How to complete this task ->
Find the line containing "Instruction: Select the hook atom item" in the entries; transcribe it and all remaining lines through the end, exactly as they appear, but not the pictures.

Records from a data source ->
__________________________________________________

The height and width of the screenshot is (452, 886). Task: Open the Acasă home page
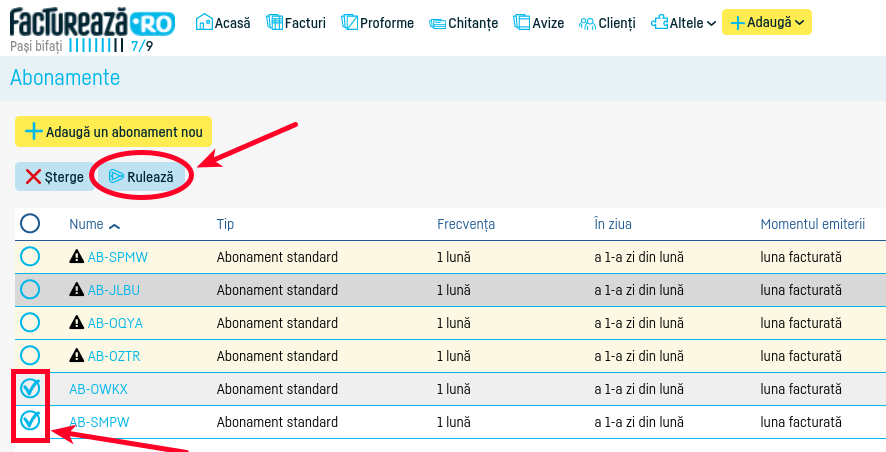[222, 23]
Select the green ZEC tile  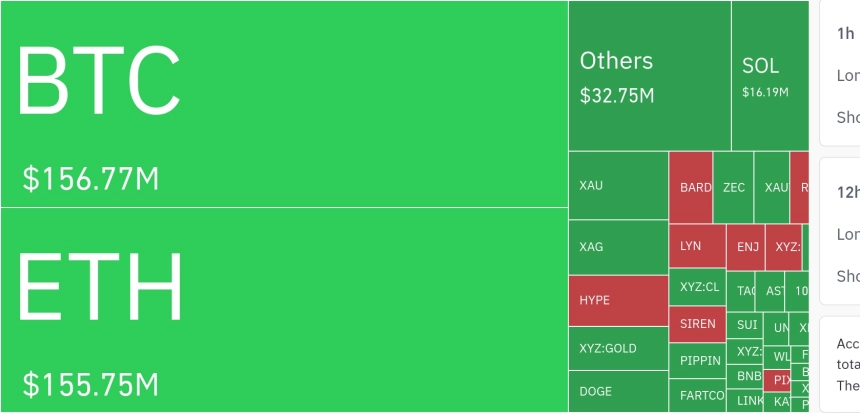733,187
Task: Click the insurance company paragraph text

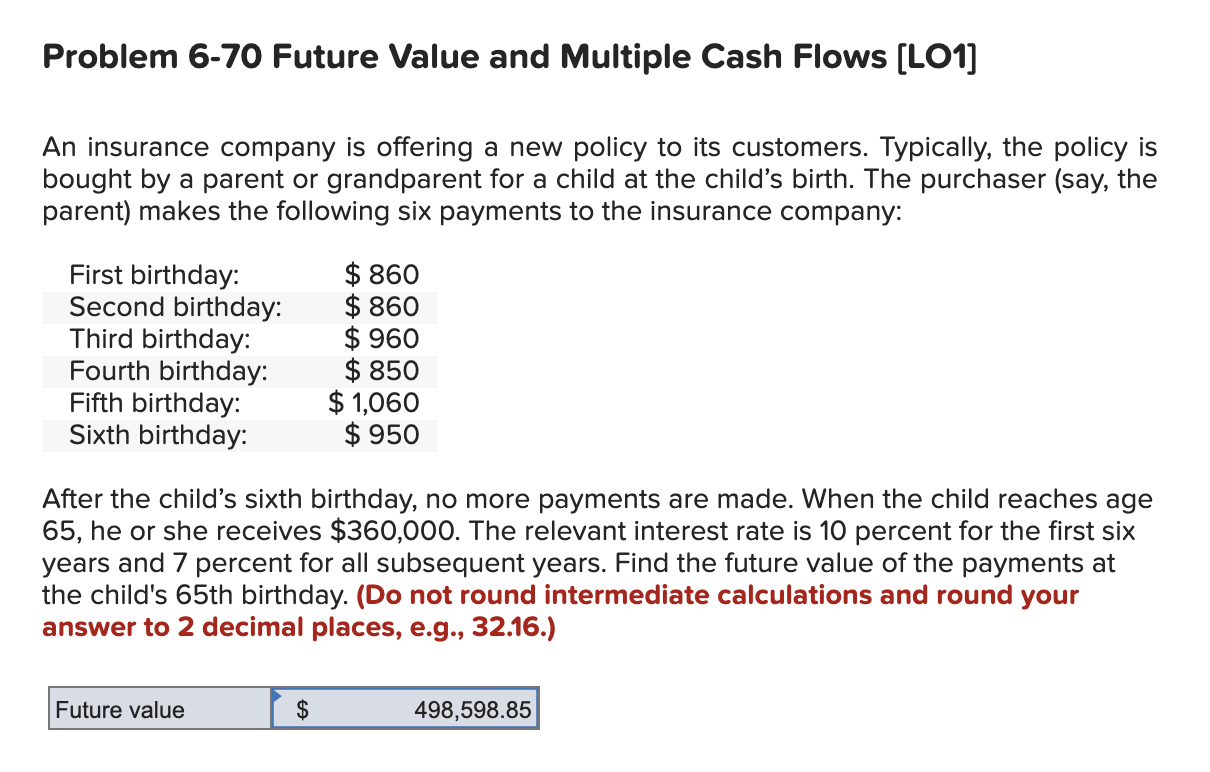Action: tap(600, 179)
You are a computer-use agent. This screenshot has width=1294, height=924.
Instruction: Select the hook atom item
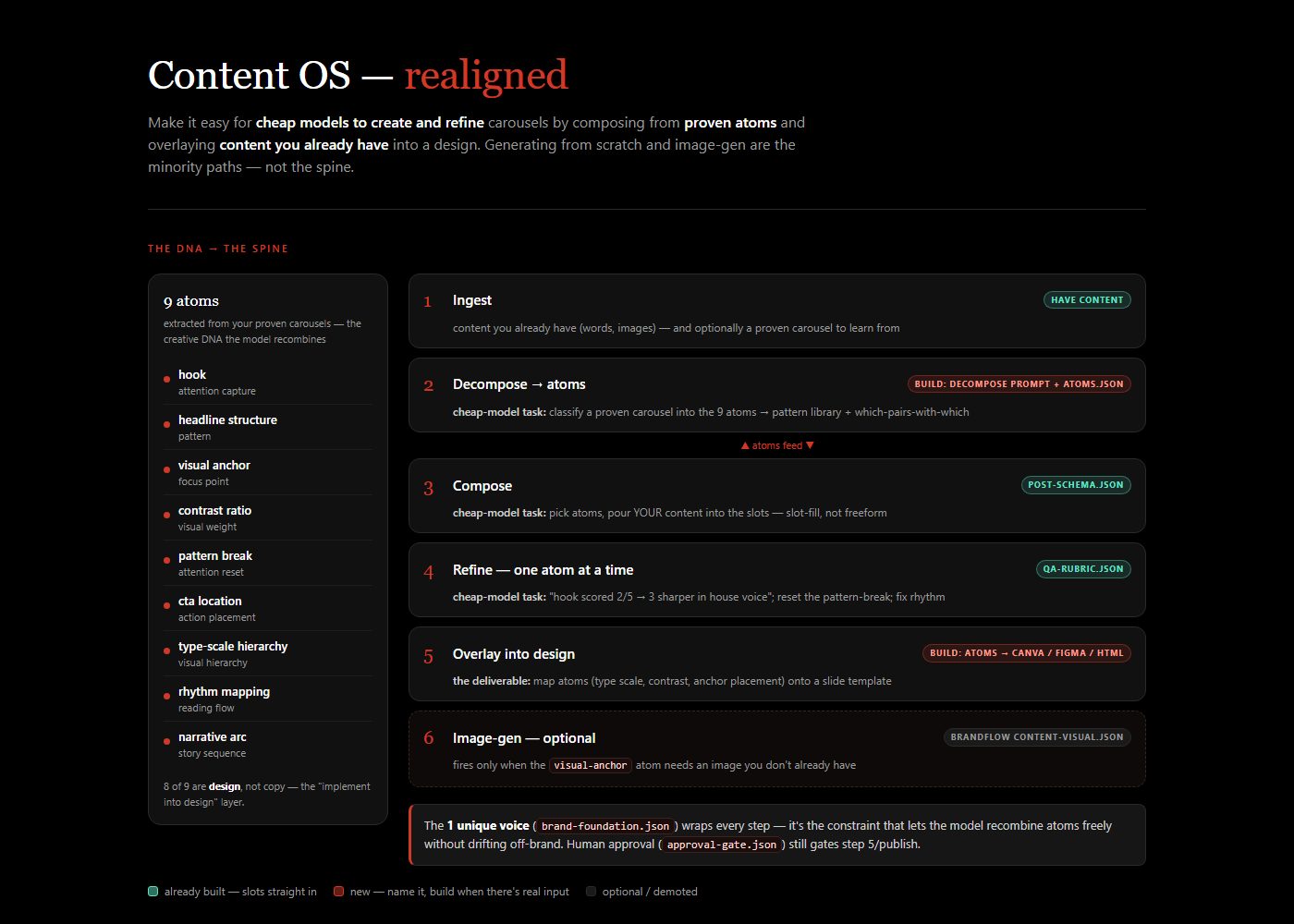tap(268, 383)
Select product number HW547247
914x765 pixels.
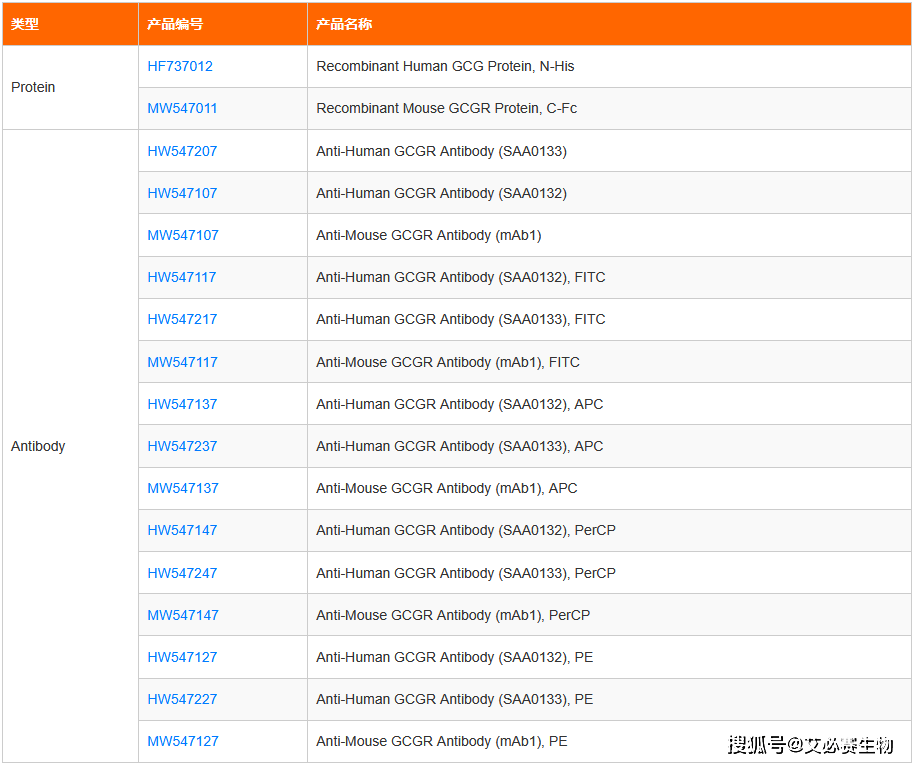pos(182,573)
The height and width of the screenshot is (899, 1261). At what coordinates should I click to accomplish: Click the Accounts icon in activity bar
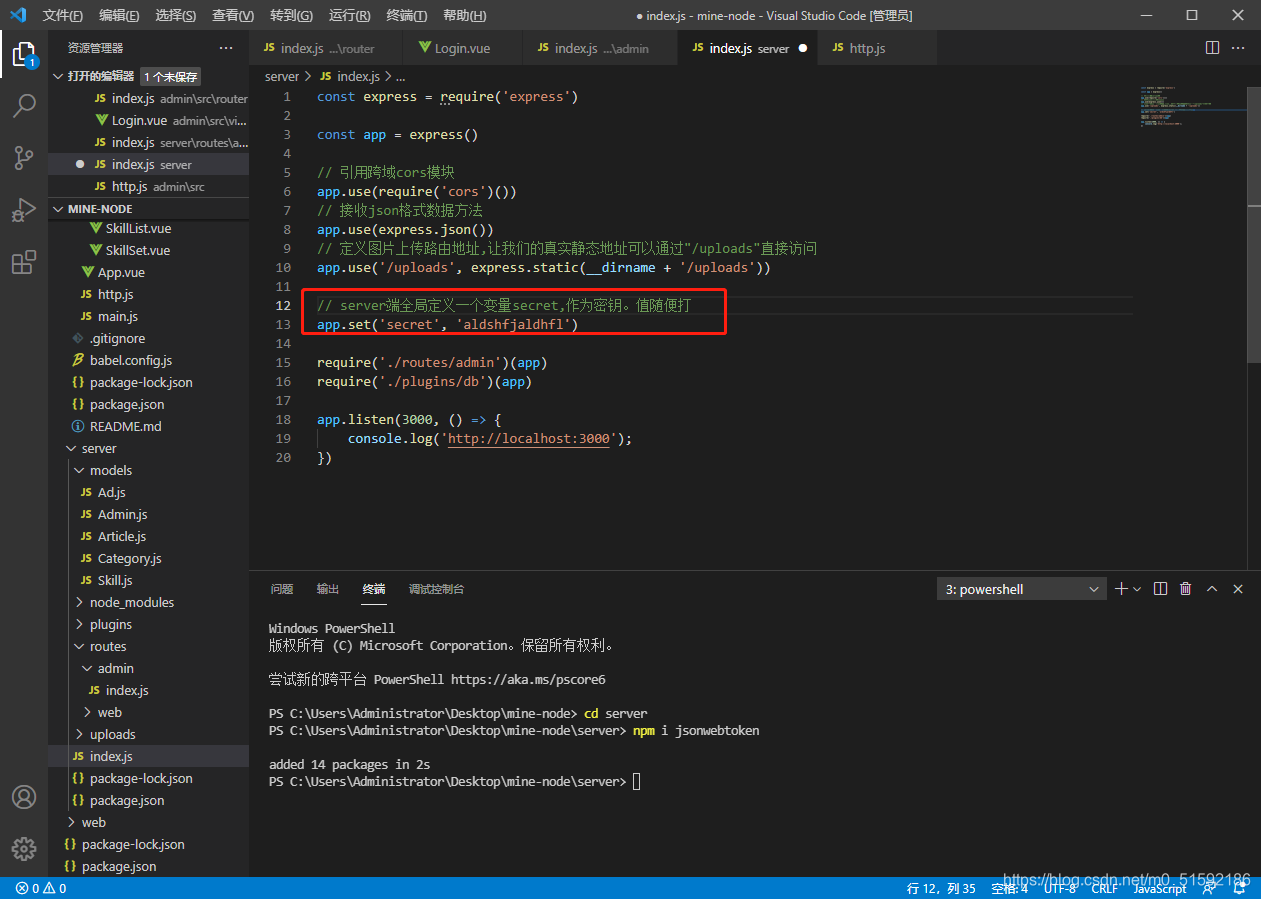pos(24,797)
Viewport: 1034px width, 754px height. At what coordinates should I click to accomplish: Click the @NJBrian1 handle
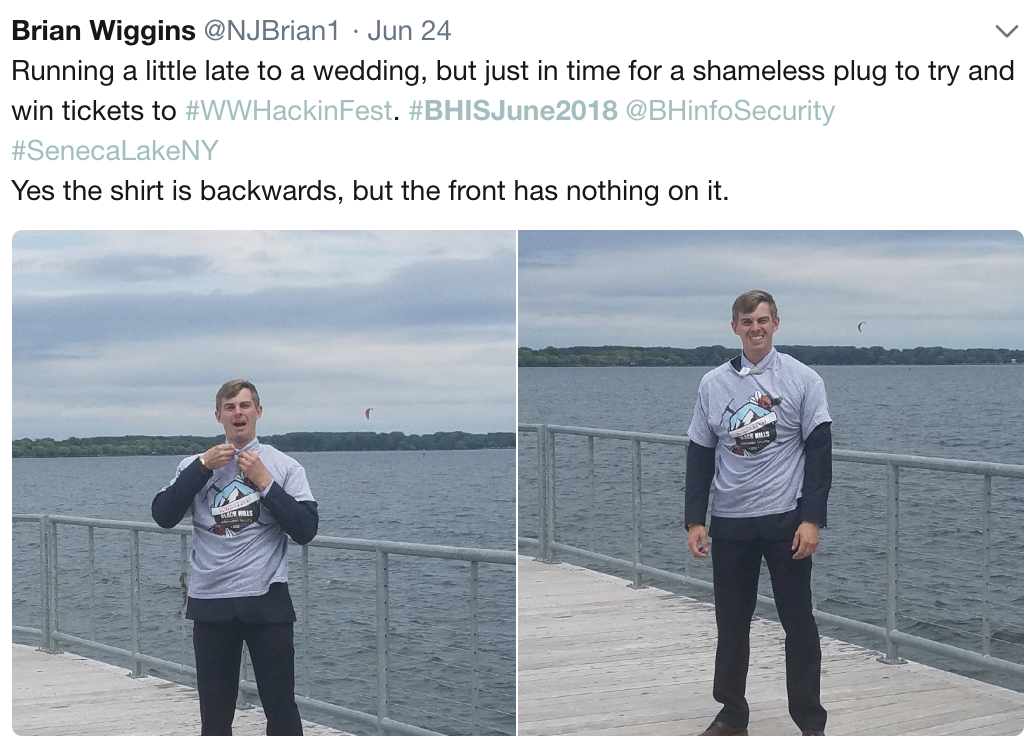(x=272, y=30)
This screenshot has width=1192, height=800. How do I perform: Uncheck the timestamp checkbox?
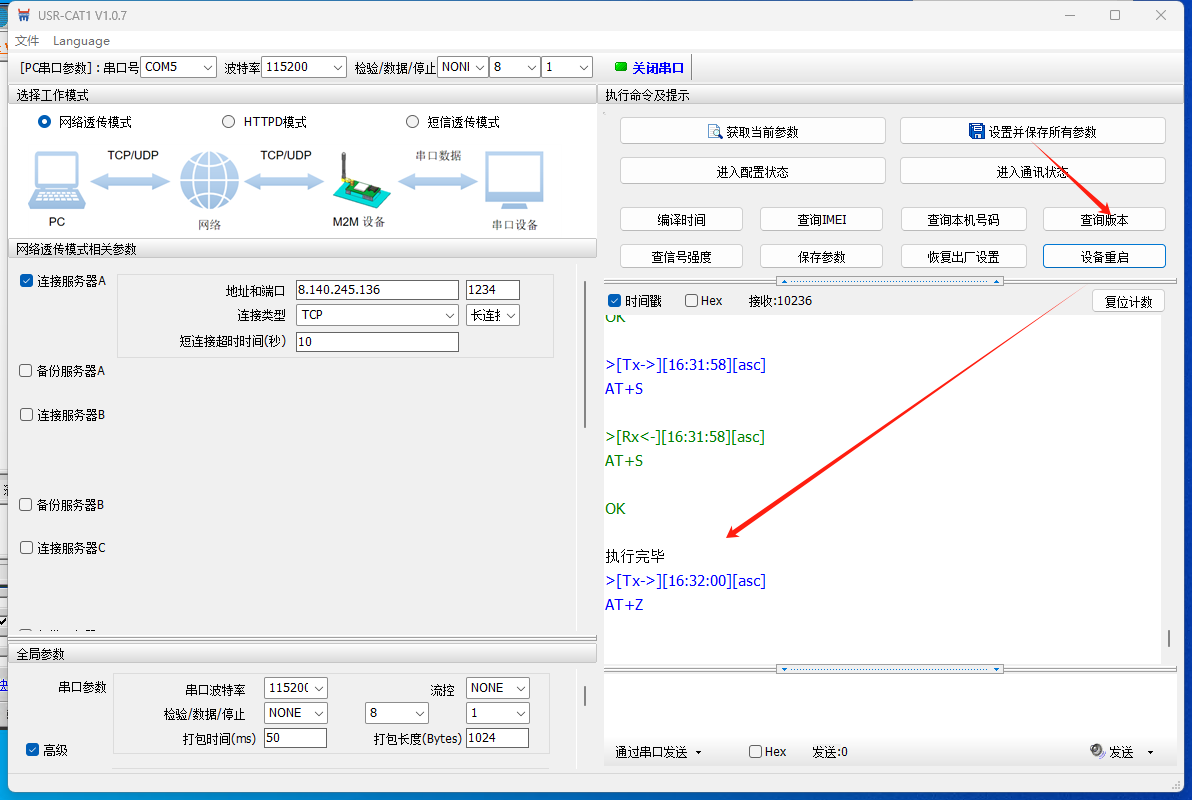[x=615, y=301]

__________________________________________________

Answer to this task ->
Instruction: Select the hook atom item
tap(268, 383)
Select product number HW547247
914x765 pixels.
pos(182,573)
The height and width of the screenshot is (899, 1261). At what coordinates should I click to accomplish: Click the Accounts icon in activity bar
pos(24,797)
Viewport: 1034px width, 754px height. At what coordinates should I click to accomplish: Click the @NJBrian1 handle
(x=272, y=30)
This screenshot has width=1192, height=800. How do I perform: Uncheck the timestamp checkbox?
[x=615, y=301]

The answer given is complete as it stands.